- _Task_
Please, starting at the line that contains "Where should I", reproduce every line exactly until the records run out, skipping all pictures.

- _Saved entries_
[Start of Attachment]

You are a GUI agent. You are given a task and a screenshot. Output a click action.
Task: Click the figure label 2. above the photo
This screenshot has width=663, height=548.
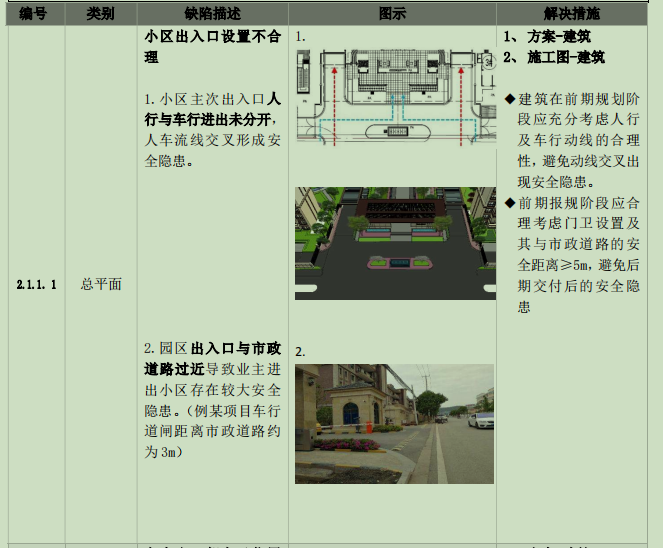coord(301,351)
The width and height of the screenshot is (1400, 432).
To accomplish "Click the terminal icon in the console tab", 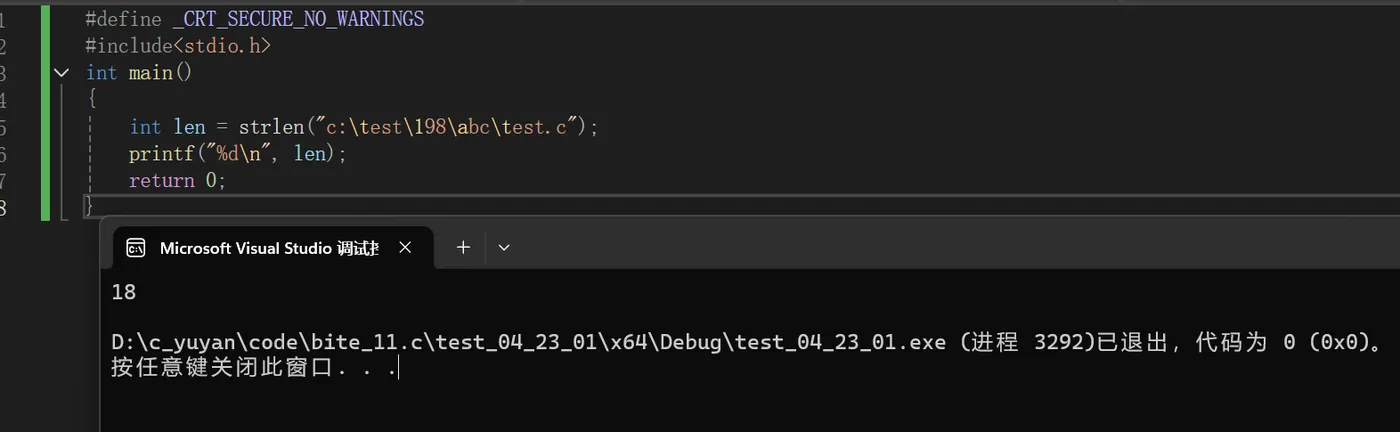I will pos(137,248).
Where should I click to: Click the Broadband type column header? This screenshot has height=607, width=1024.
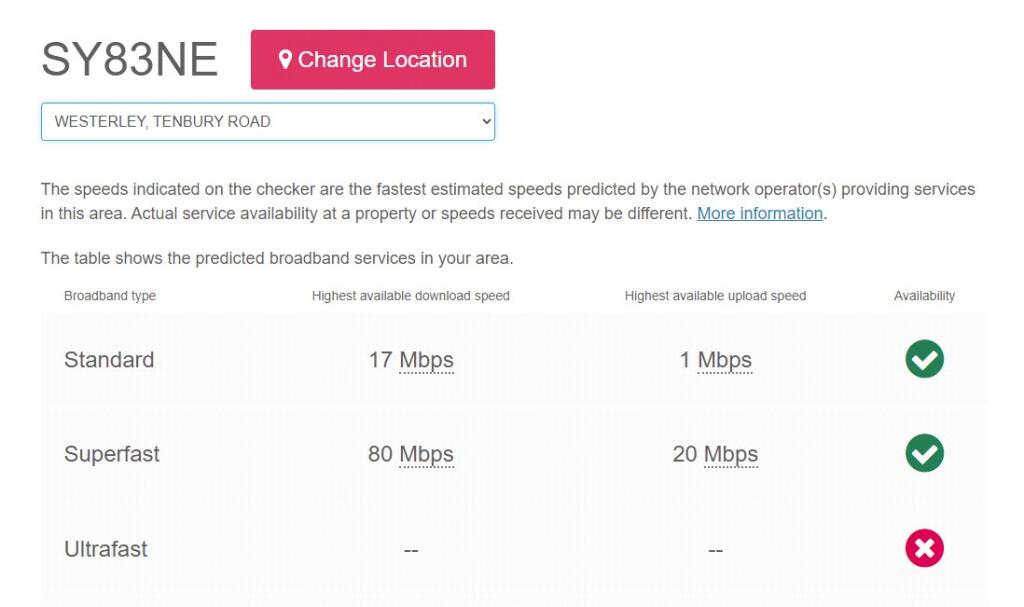coord(110,296)
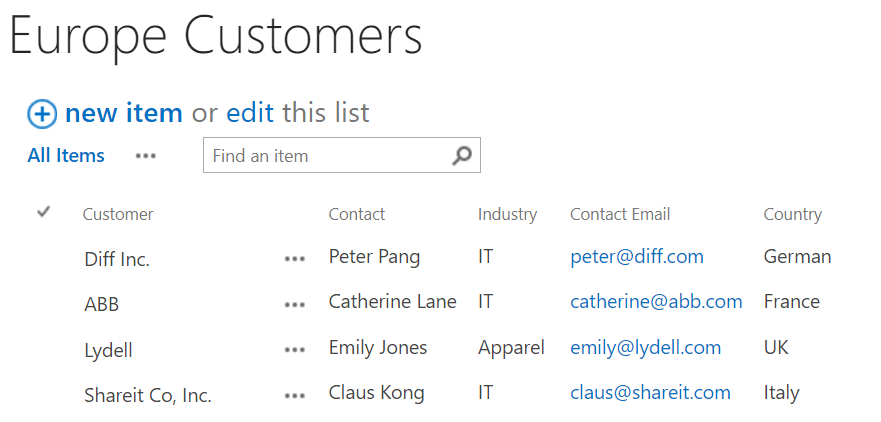881x422 pixels.
Task: Click the plus icon for new item
Action: [x=42, y=114]
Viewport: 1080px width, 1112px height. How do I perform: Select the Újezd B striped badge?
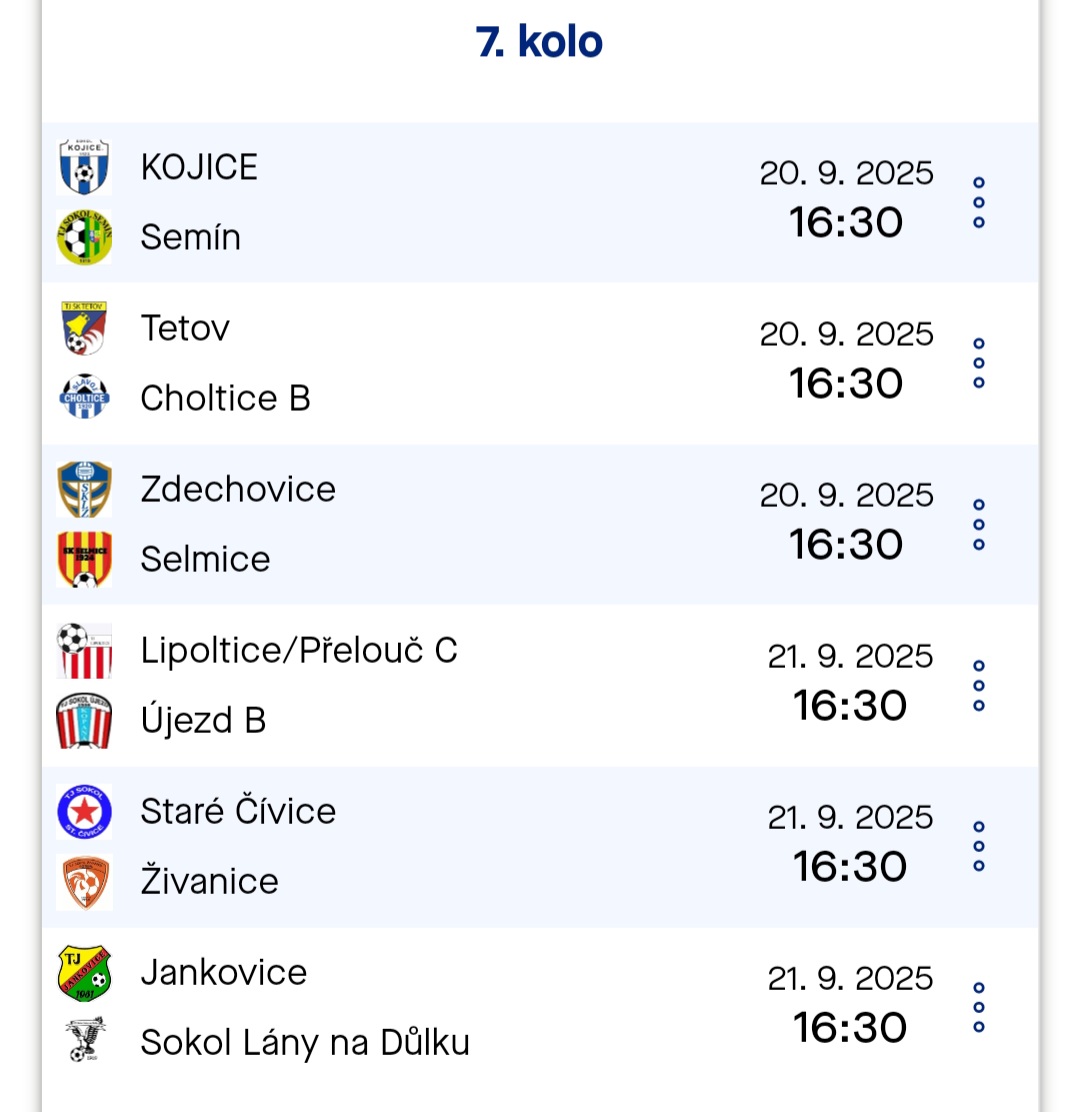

[End of Attachment]

- _Response area_
Where should I click to: Click the Broadband type column header? This screenshot has height=607, width=1024.
coord(110,296)
881x422 pixels.
Task: Click the plus icon for new item
Action: [x=42, y=114]
Viewport: 1080px width, 1112px height. How do I perform: Select the Újezd B striped badge?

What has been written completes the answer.